Since the input arrays are sorted, this should be fairly straightforward to work out. I'm assuming that the ranges in any one input array don't intersect one another (otherwise, "which are sorted" would be ambiguous). Consider one range from each array (defined by "current range" indexes a
and b
). There are several cases (each case other than "full overlap" has a mirror image where A
and B
are reversed):
No intersection:
A[a]: |------|
B[b]: |---|
Because the arrays are sorted, A[a]
cannot intersect anything in B
, so it can be skipped (increment a
).
Partial overlap (B[b]
extends beyond A[a]
):
A[a]: |-------|
B[b]: |-------|
In this case, add the intersection to the output and then increment a
because A[a]
cannot intersect anything else in B
.
Containment (possibly with coinciding ends):
A[a]: |------|
B[b]: |--|
Again add the intersection to the output and this time increment b
. Note that a further slight optimization is that if A[a]
and B[b]
end at the same value, then you can increment b
as well, since B[b]
also cannot intersect anything else in A
. (The case of coinciding ends could have been lumped into the partial overlap case. This case could then have been called "strict containment".)
Full overlap:
A[a]: |------|
B[b]: |------|
Add the intersection to the output and increment both a
and b
(neither range can intersect anything else in the other array).
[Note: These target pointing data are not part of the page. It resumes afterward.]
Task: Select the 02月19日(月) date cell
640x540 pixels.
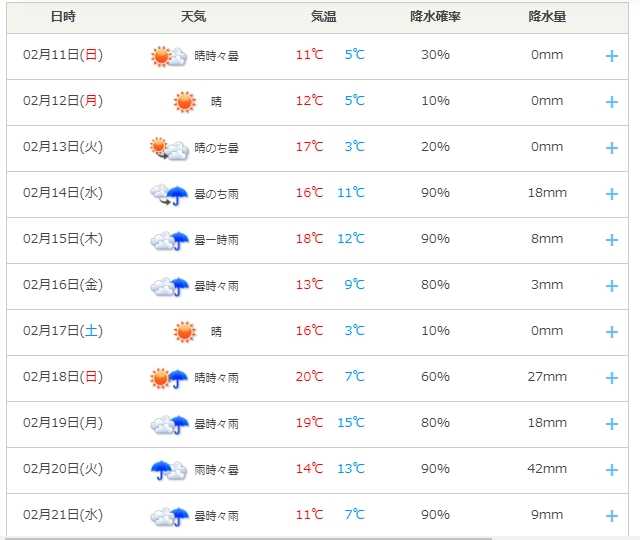Action: click(63, 423)
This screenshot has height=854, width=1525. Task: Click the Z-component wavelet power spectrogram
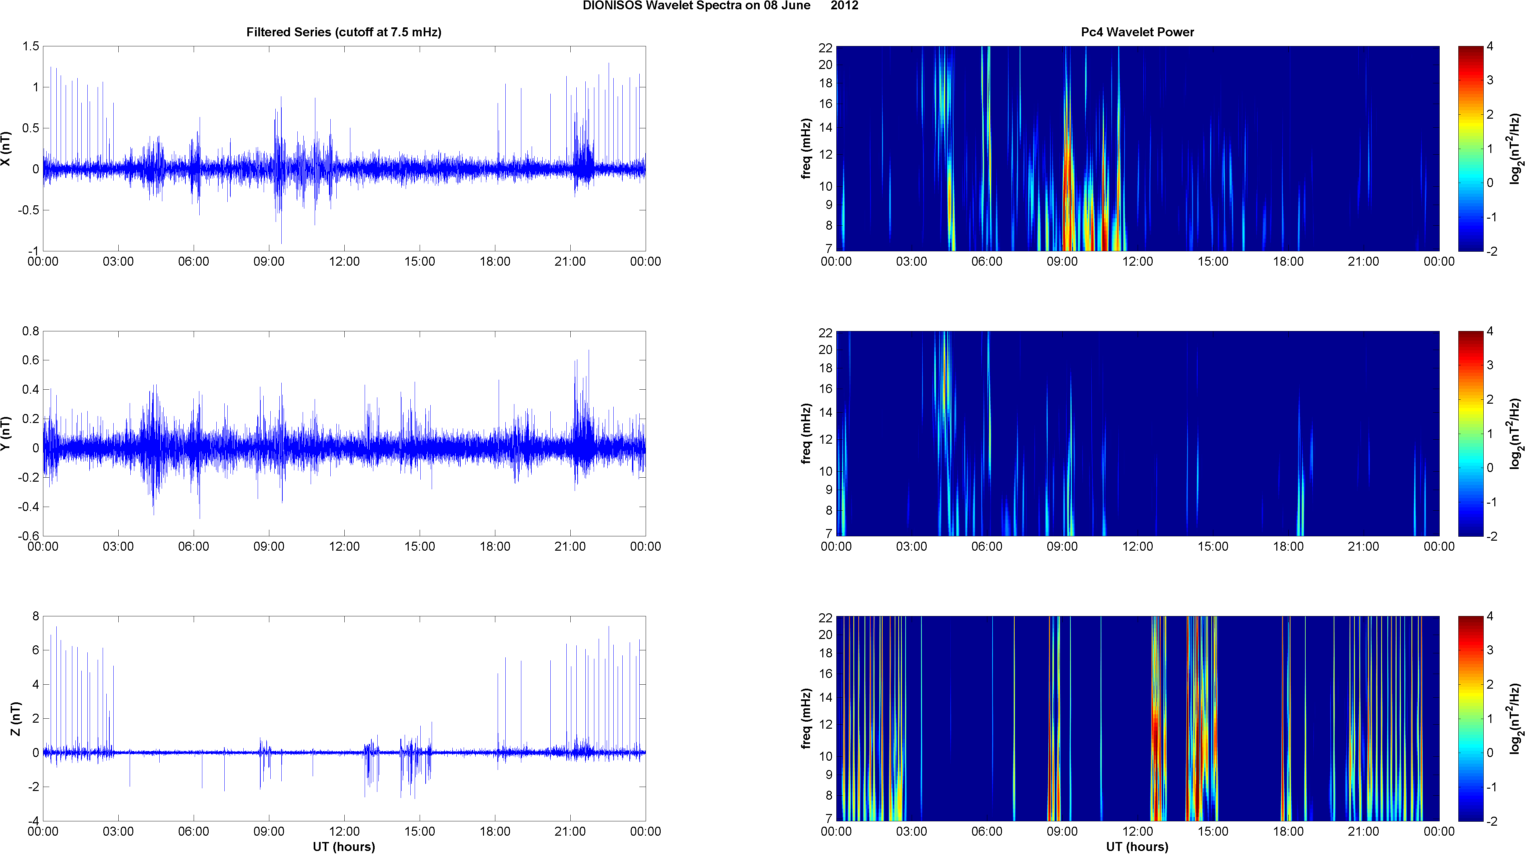point(1137,718)
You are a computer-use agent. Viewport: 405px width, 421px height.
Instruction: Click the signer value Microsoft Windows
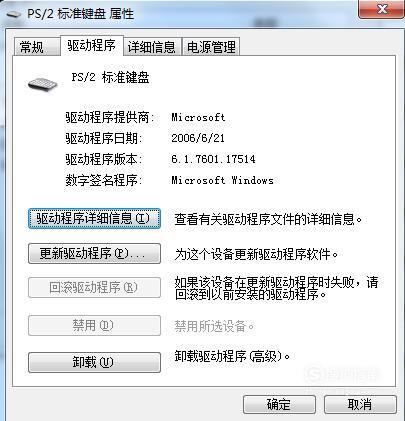point(222,180)
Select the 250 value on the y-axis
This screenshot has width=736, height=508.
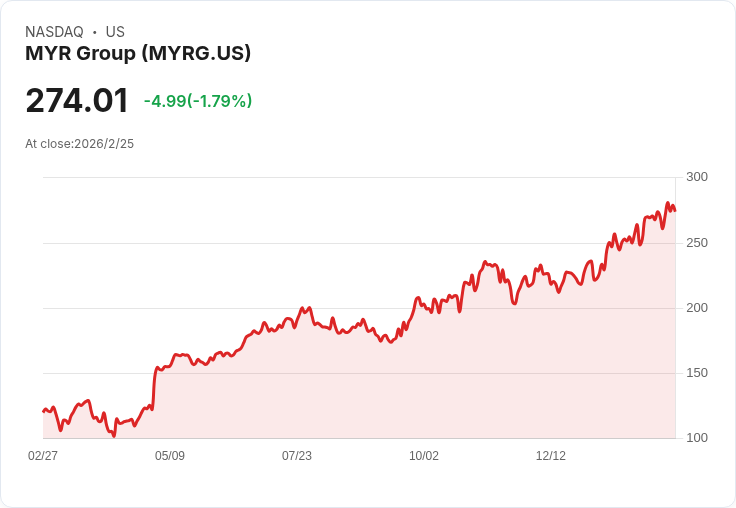[697, 243]
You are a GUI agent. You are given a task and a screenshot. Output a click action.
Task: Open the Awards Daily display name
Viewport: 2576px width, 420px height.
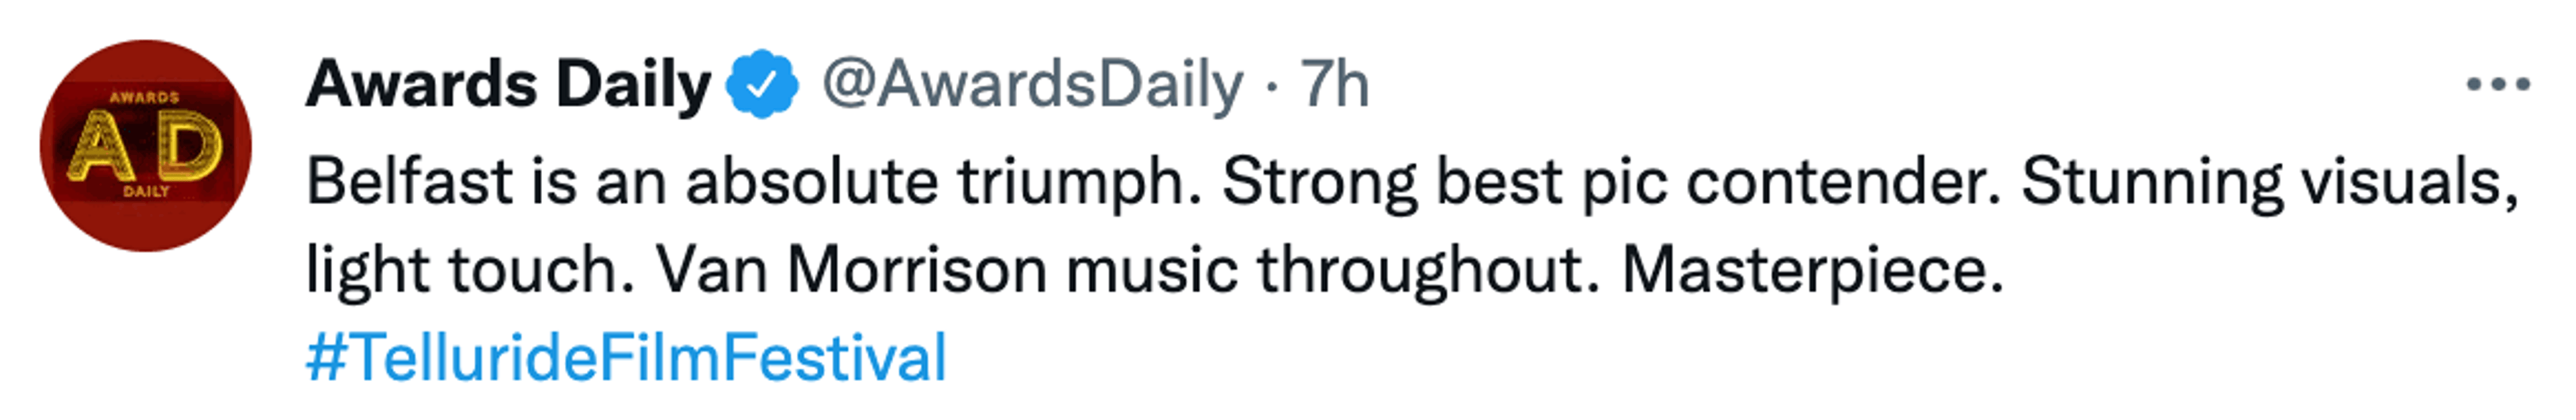508,85
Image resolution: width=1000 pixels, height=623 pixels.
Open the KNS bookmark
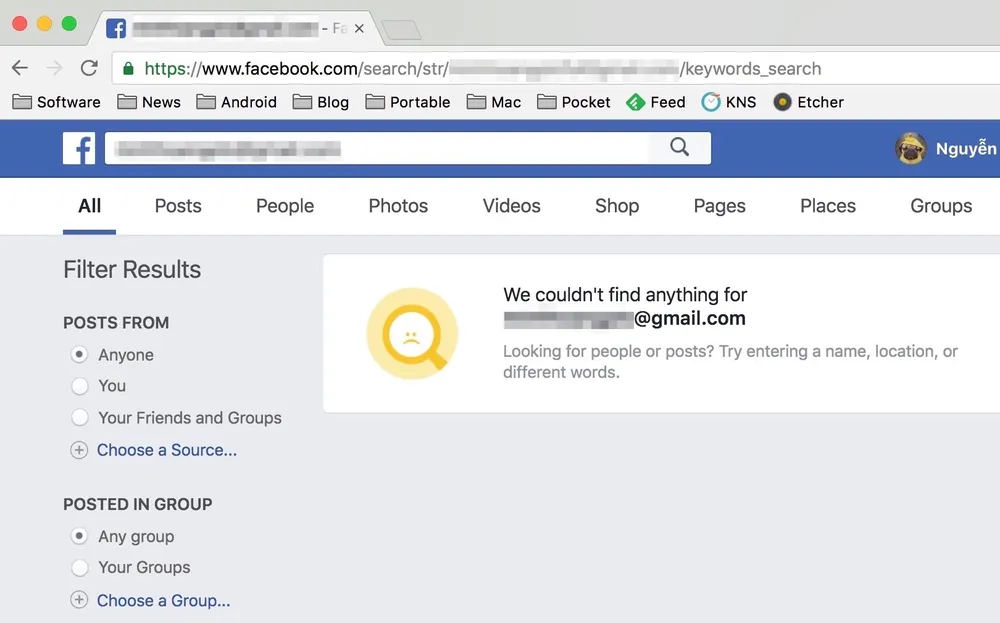(729, 102)
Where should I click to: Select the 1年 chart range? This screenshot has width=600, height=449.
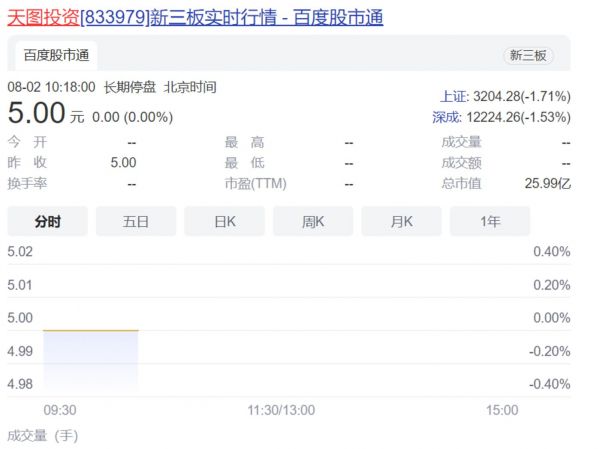pos(490,221)
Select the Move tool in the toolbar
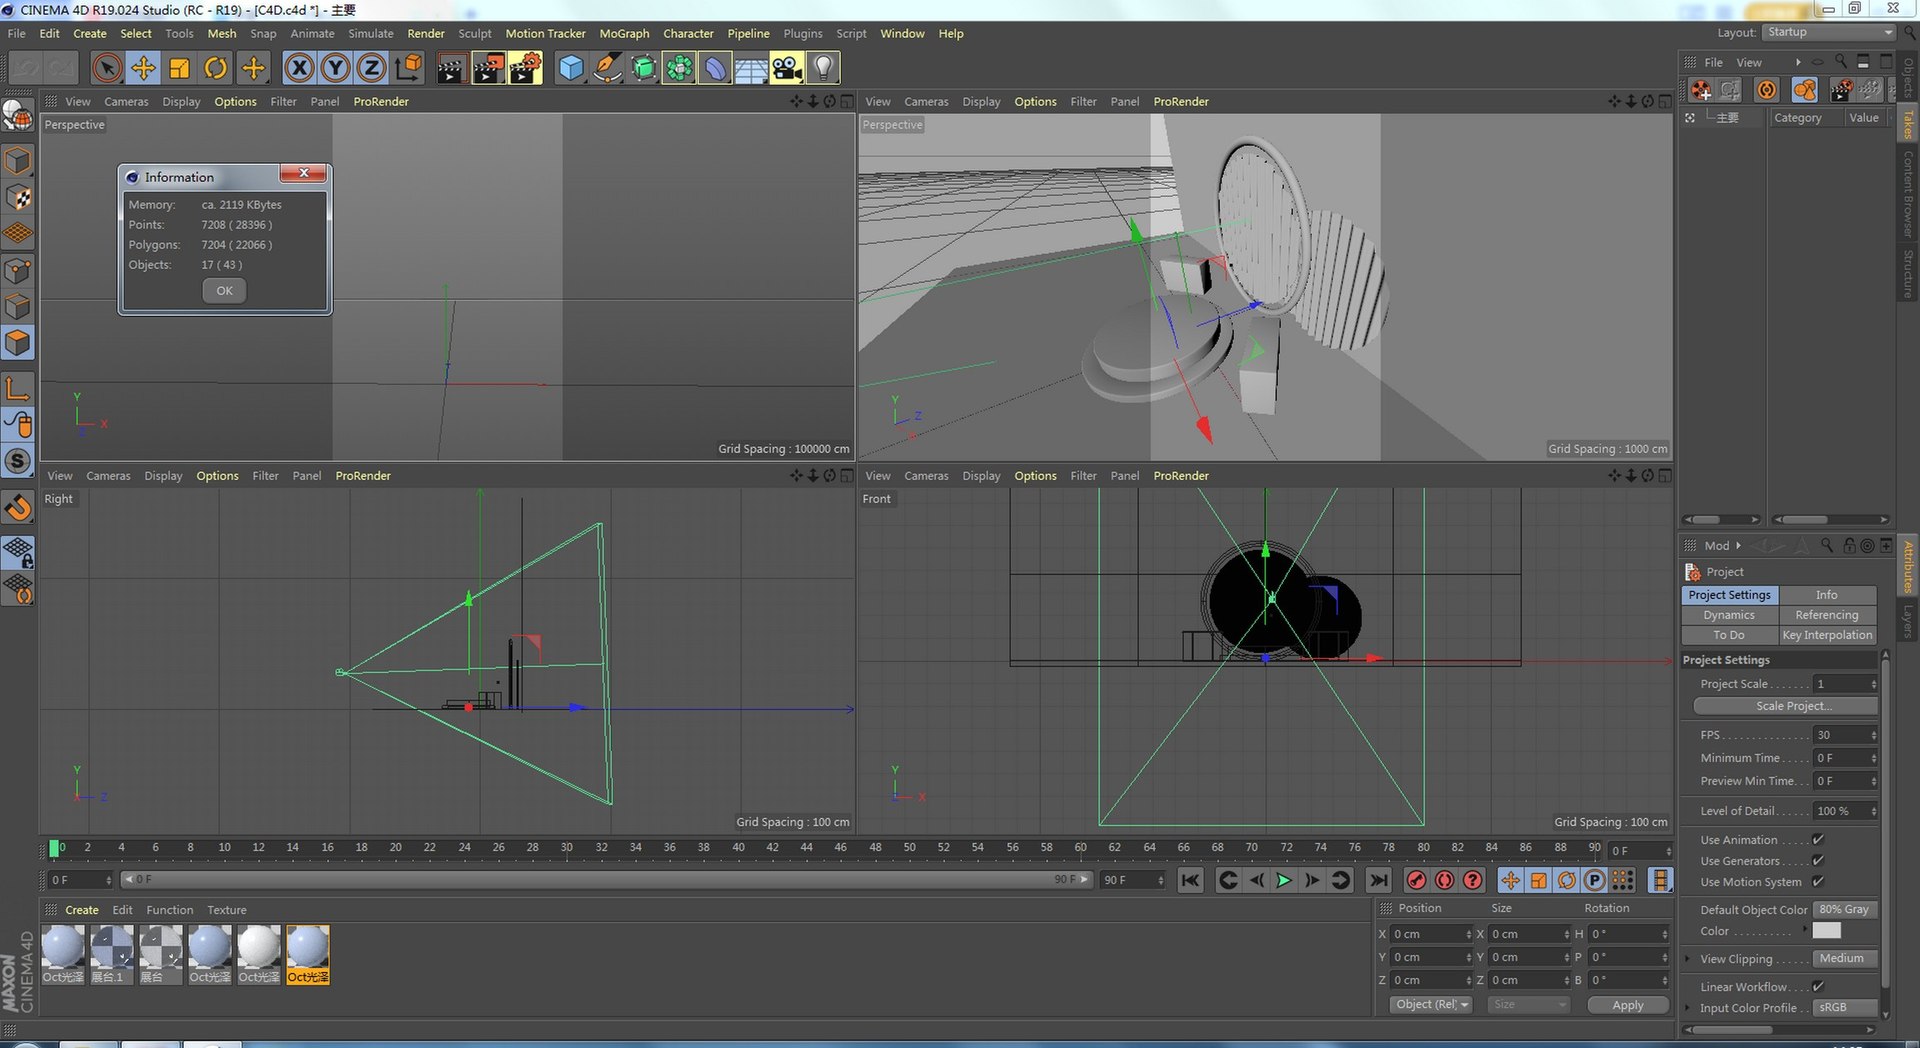1920x1048 pixels. click(x=143, y=68)
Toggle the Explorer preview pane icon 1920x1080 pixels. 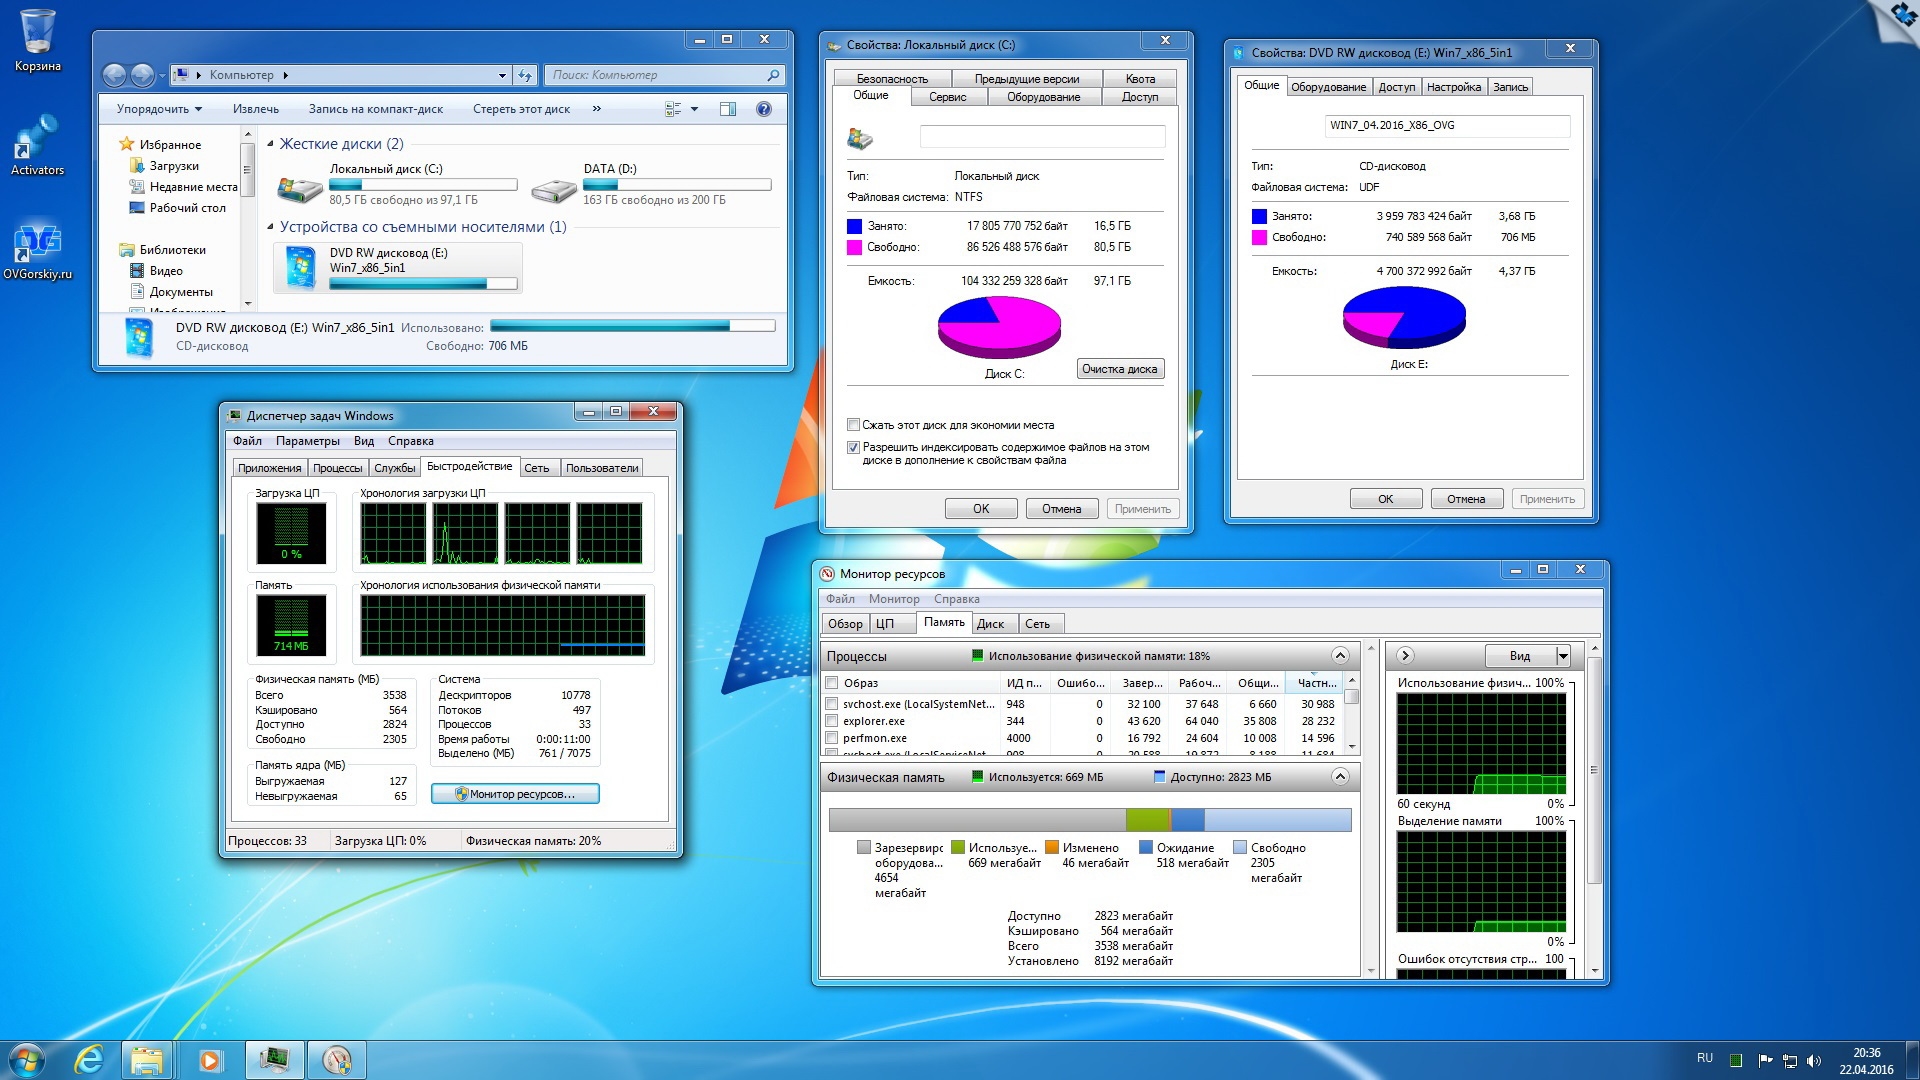click(728, 109)
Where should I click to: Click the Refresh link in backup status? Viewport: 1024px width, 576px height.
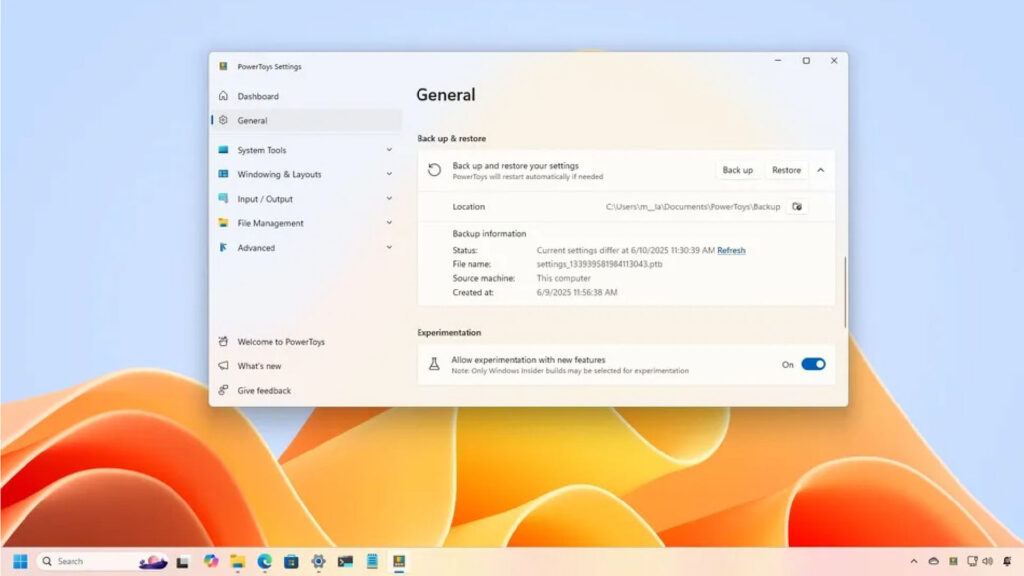tap(731, 250)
Continue iterating the above until either a
or b
runs off the end of the corresponding array and you're done.
It should be trivial straightforward to translate the above to code.
EDIT: To back up that last sentence (okay, it wasn't trivial), here's my version of the above in code. It's a little tedious because of all the cases, but each branch is quite straightforward.
const A = [[1, 3], [7, 9], [12, 18]];
const B = [[2, 3], [4, 5], [6, 8], [13, 14], [16, 17]];
const merged = [];
var i_a = 0,
i_b = 0;
while (i_a < A.length && i_b < B.length) {
const a = A[i_a];
const b = B[i_b];
if (a[0] < b[0]) {
// a leads b
if (a[1] >= b[1]) {
// b contained in a
merged.push([b[0], b[1]]);
i_b++;
if (a[1] === b[1]) {
// a and b end together
i_a++;
}
} else if (a[1] >= b[0]) {
// overlap
merged.push([b[0], a[1]]);
i_a++;
} else {
// no overlap
i_a++;
}
} else if (a[0] === b[0]) {
// a and b start together
if (a[1] > b[1]) {
// b contained in a
merged.push([a[0], b[1]]);
i_b++;
} else if (a[1] === b[1]) {
// full overlap
merged.push([a[0], a[1]]);
i_a++;
i_b++;
} else /* a[1] < b[1] */ {
// a contained in b
merged.push([a[0], a[1]]);
i_a++;
}
} else /* a[0] > b[0] */ {
// b leads a
if (b[1] >= a[1]) {
// containment: a in b
merged.push([a[0], b[1]]);
i_a++;
if (b[1] === a[1]) {
// a and b end together
i_b++;
}
} else if (b[1] >= a[0]) {
// overlap
merged.push([a[0], b[1]]);
i_b++
} else {
// no overlap
i_b++;
}
}
}
console.log(JSON.stringify(merged));
You asked for an optimal algorithm. I believe mine is very close to optimal. It runs in linear time with the number of ranges in the two arrays, since each iteration completes the processing of at least one range (and sometimes two). It requires constant memory plus the memory required to build the result.
I should note that unlike the answer by CertainPerformance (the only other answer posted here at the time I'm writing this) my code works for any kind of numeric range data, not just integers. (You might want to replace ===
with ==
in the above if you're mixing numbers and string representations of numbers). The algorithm by CertainPerformance flattens the ranges into arrays of consecutive integers that span the ranges. If that total number of integers is n, then his algorithm runs in O(n2) time and O(n) space. (So, for instance, if one of the ranges were [1, 50000], that would require memory for 50,000 numbers and time proportional to the square of that.)